• 9Aug

    Digital health as a complementary therapy

    Excerpts from an article in Pharmaphorum: For years, digital health has been heralded as the saviour of health services and the answer to patient engagement. Now the conversation is changing from what technology can do, to what it might need a little help with – and that’s offering the human touch.

    We are living through a revolution in technology, yet in no other sector is empathy, understanding and human interaction more important than in healthcare. And as the world around us becomes ever more automated, it’s time to take stock and make sure innovation still has people at its heart.

    During a session on technology in care at last year’s MS Trust annual conference, Christine Singleton, a Clinical Specialist Physiotherapist in Birmingham, extolled the virtues of technology in the quest to deliver high-quality, patient-centred care. She also highlighted its limitations.

    “We are all human. Everyone needs a raft of support, from family, friends, healthcare and other professionals. We all respond to love and compassion,” she said.

    Of course, technology, digital health and mobile health (mHealth) initiatives have the potential to improve patient activation and self-management. But not on their own.
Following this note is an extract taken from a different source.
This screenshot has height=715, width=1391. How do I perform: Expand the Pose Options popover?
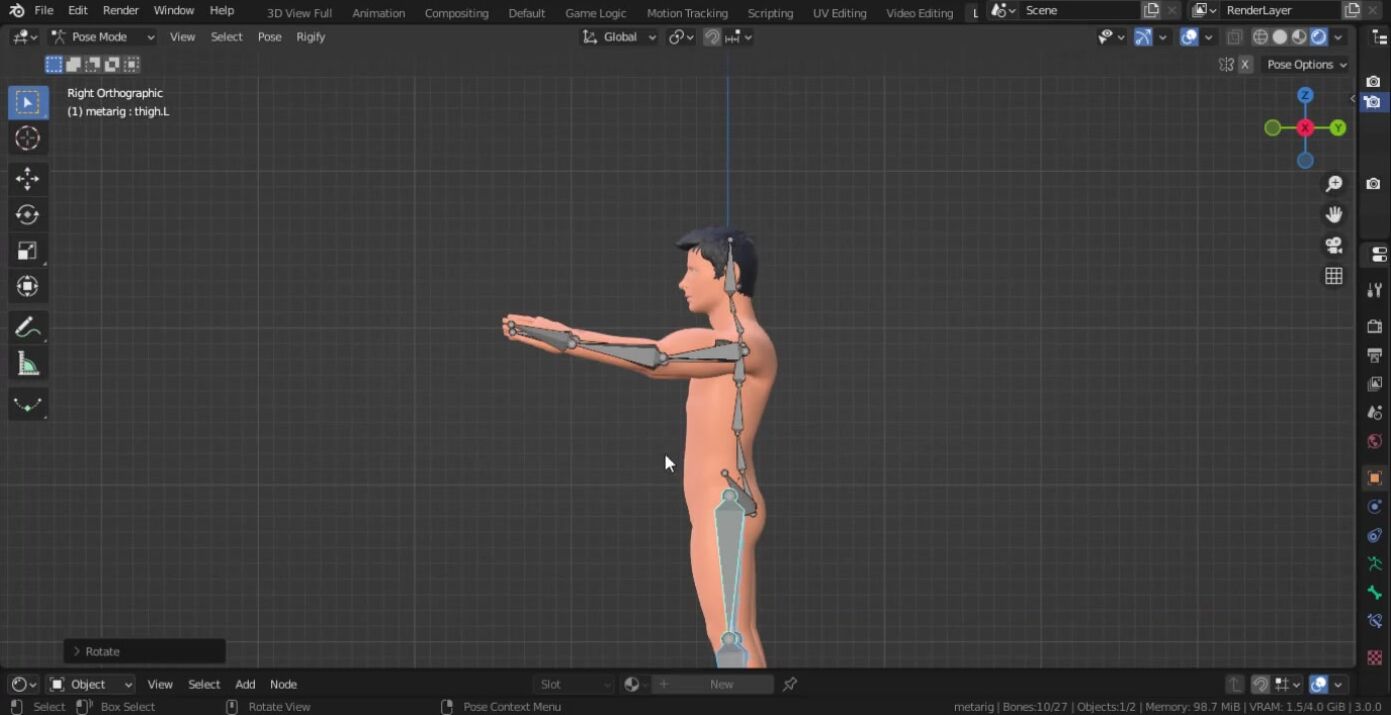pyautogui.click(x=1307, y=65)
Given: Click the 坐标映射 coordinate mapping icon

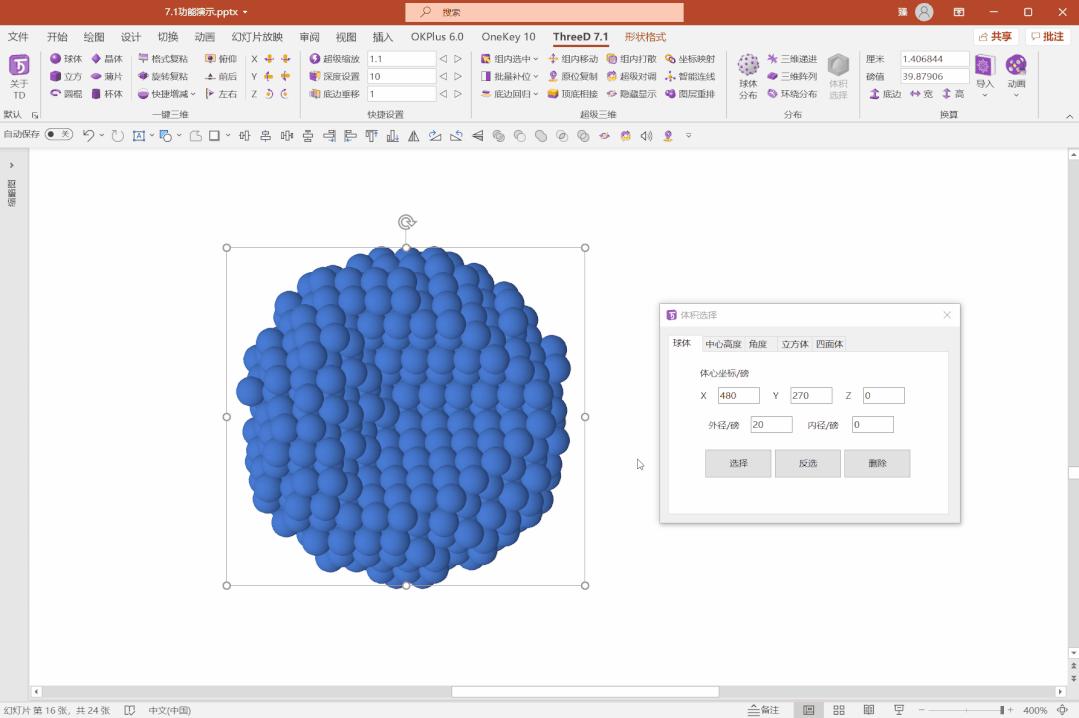Looking at the screenshot, I should pos(695,58).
    Part of the problem is that a certain amount of human-led “ground work” is needed before digital heath interventions can be truly effective.


    Getting the patient there is one thing but keeping them is another. Within 3 days of download, 70 per cent of health apps have been uninstalled. By 90 days, that figure is 95 per cent.2


    Technology, on its own, is not enough to bring about the promised revolution in healthcare. An app won’t remind you why you have to take your medicine on time or tell you a joke when it notices you are having a bad day.

    A person’s healthcare team is there to support and educate in a way that an app never will. mHealth may well be part of a care package, but without human backup, it won’t do the job it was designed to do.


    “Beyond-the-pill services” like mHealth can help to ensure patients get the best out of these treatments, optimise adherence, improve outcomes and increase loyalty – all leading to the best possible return on that investment.

    So, from development to preparation to ongoing support, it’s time to put the people at the centre of complementary therapy that is digital health.